Aim of the task:
Turn the lines from the one containing "Identify the location" through the end of the records, both included, into a numbered list with blank lines dropped. Omit the pictures.

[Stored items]
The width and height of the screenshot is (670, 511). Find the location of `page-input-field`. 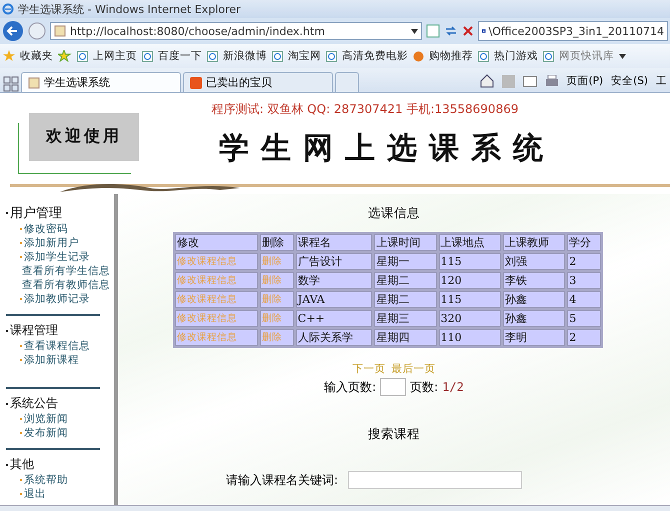

page-input-field is located at coordinates (393, 387).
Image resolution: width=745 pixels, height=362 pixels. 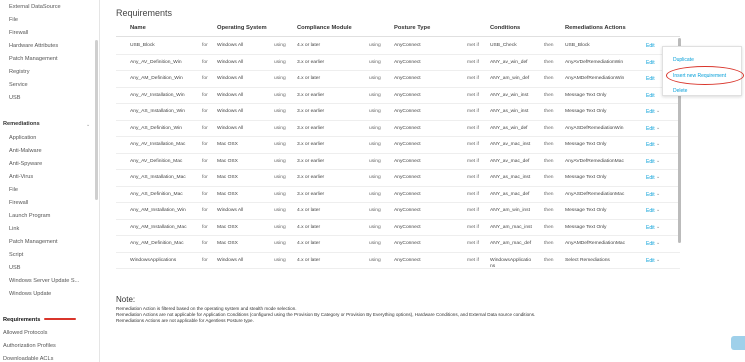 I want to click on sidebar-item-link: Link, so click(x=14, y=229).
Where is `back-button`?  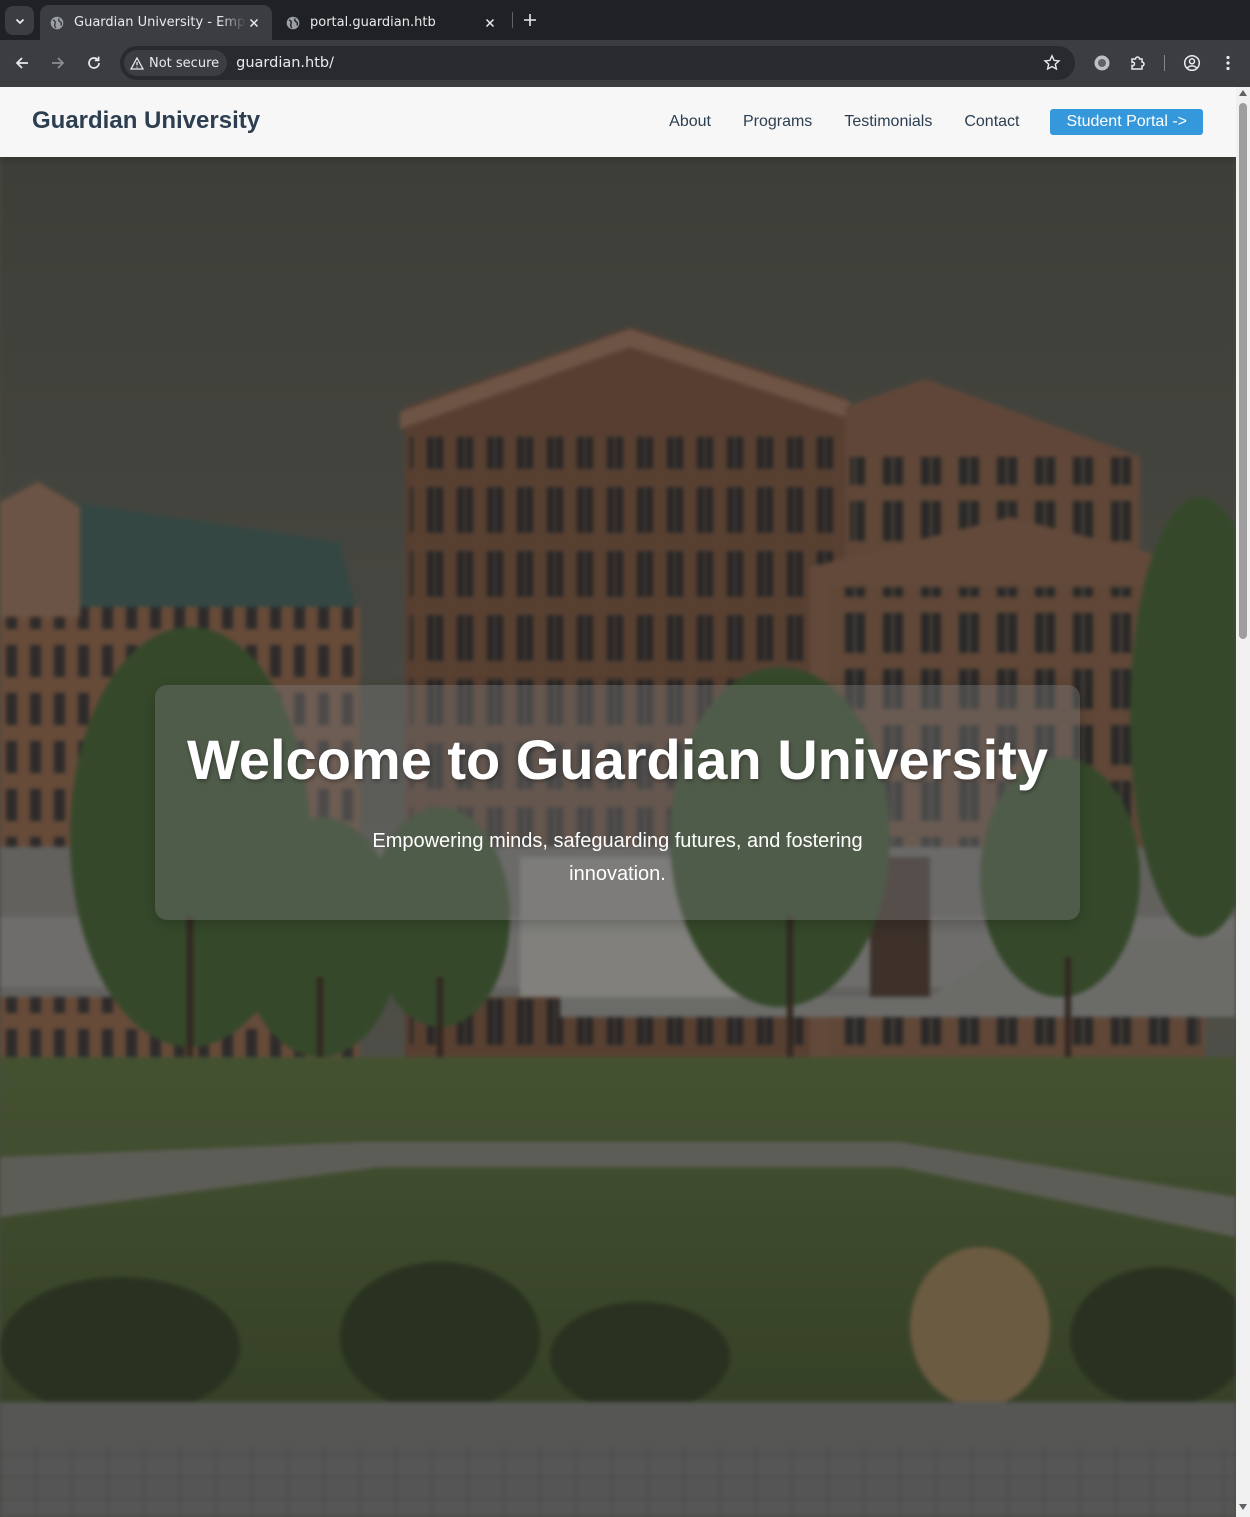
back-button is located at coordinates (22, 63).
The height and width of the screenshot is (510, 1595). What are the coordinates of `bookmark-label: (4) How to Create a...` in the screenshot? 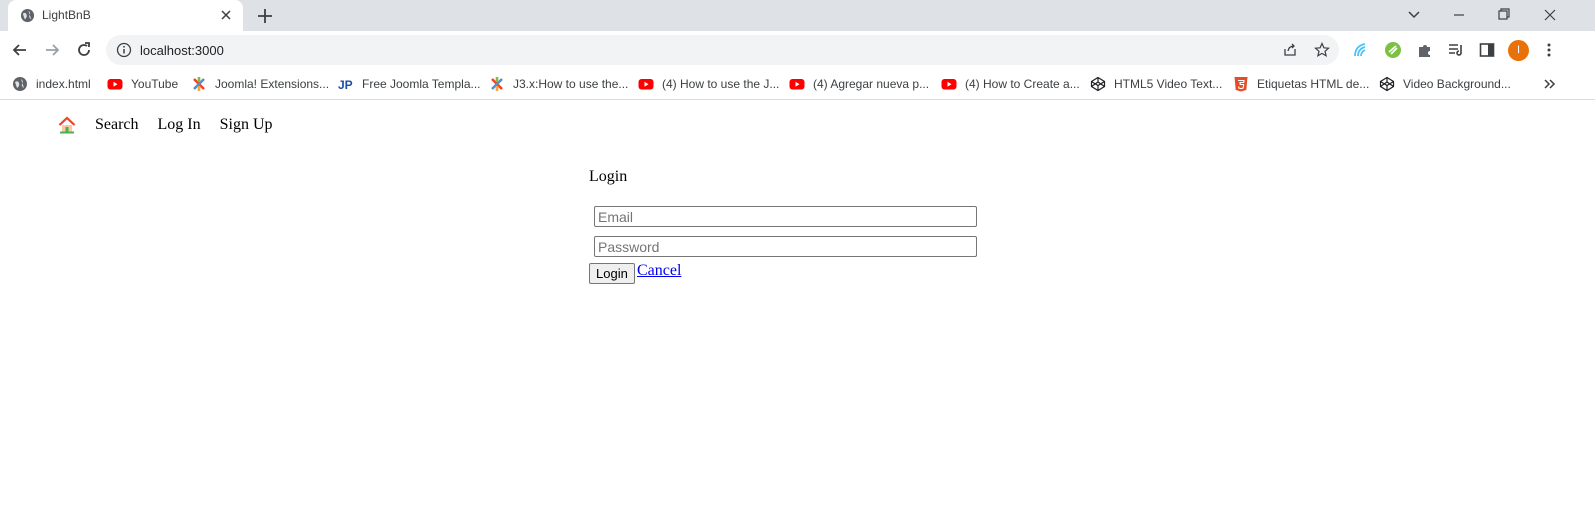 It's located at (1022, 84).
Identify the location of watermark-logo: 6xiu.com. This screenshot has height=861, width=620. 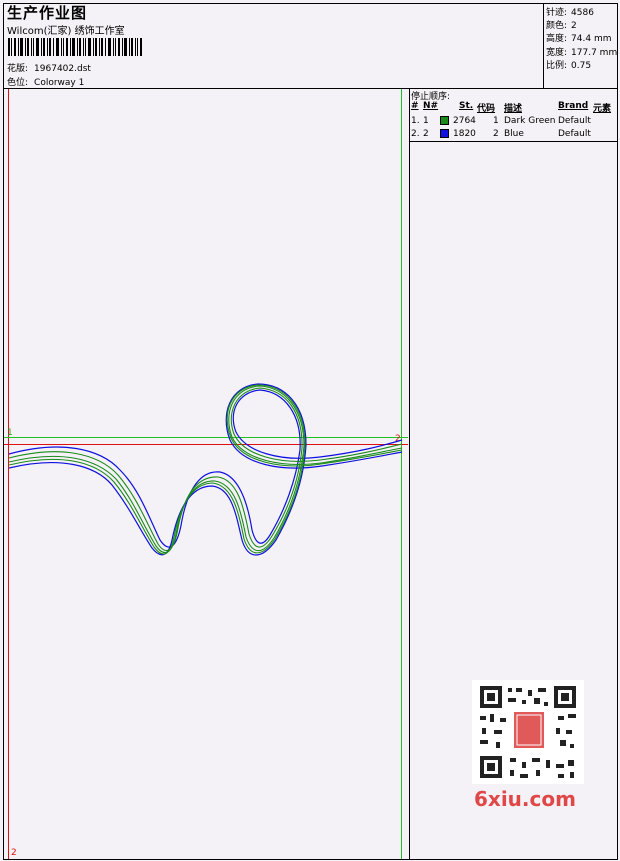
(525, 799).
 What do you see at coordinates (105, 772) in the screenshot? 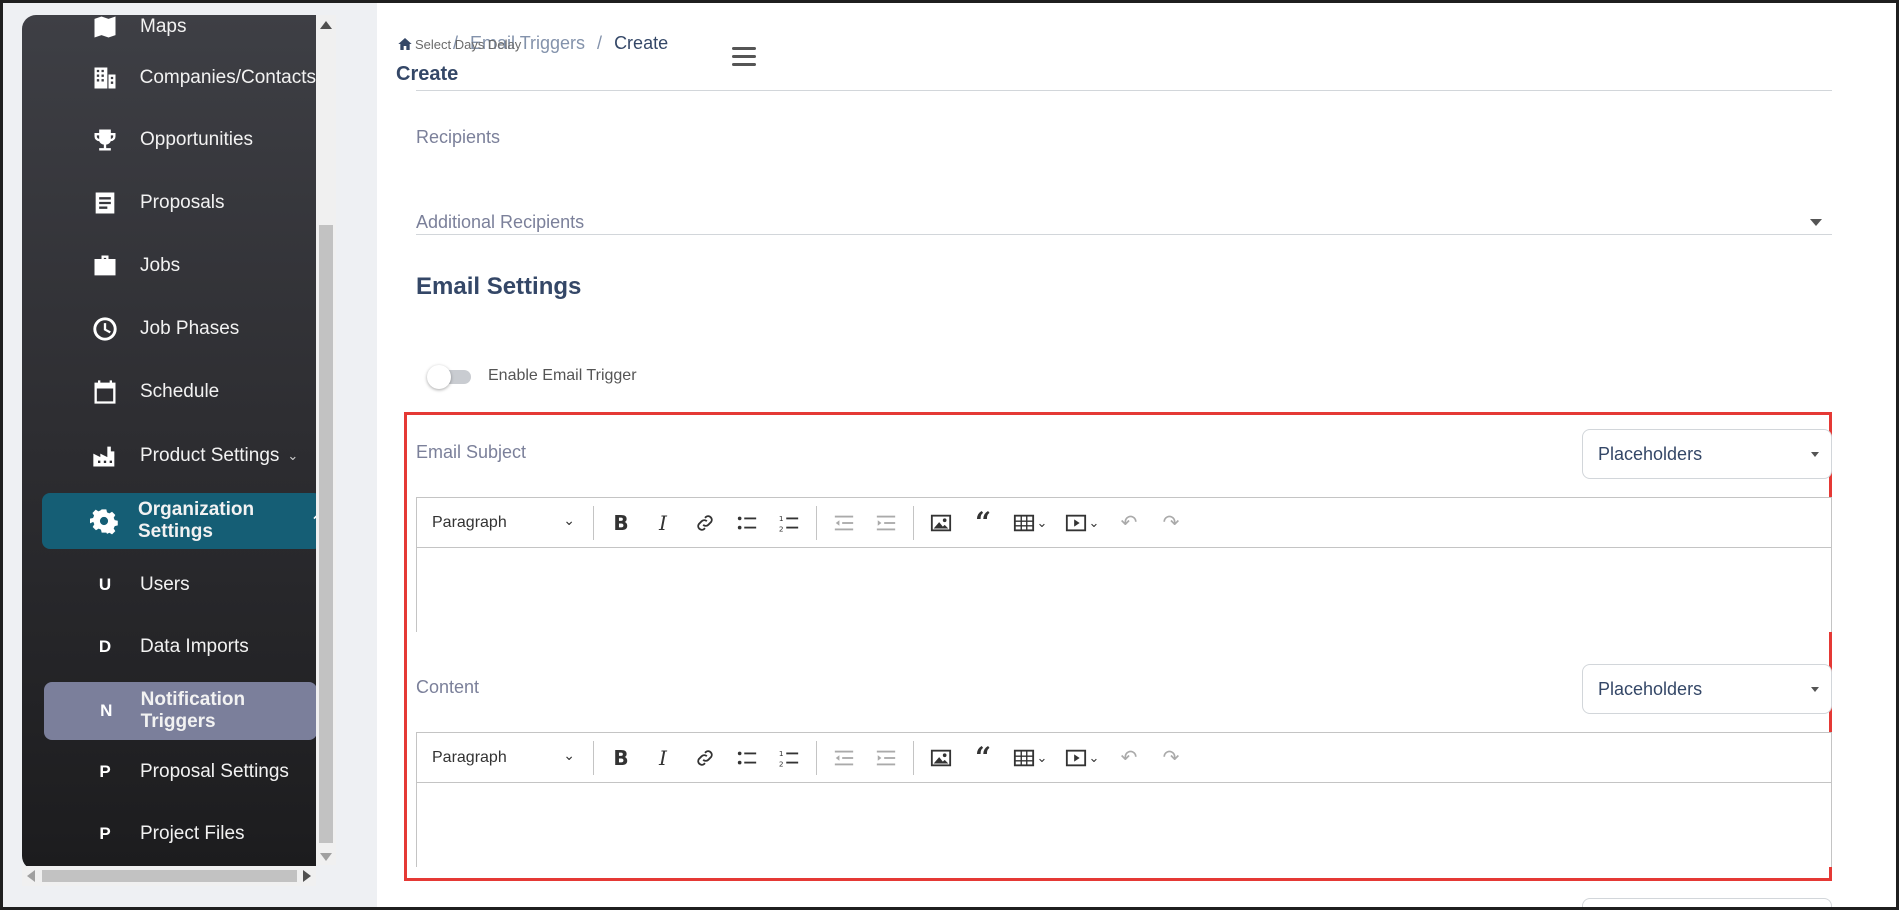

Answer section:
1. Identify the location of watermark-logo: 6xiu.com. This screenshot has height=861, width=620. 
2. (525, 799).
3.  What do you see at coordinates (105, 772) in the screenshot? 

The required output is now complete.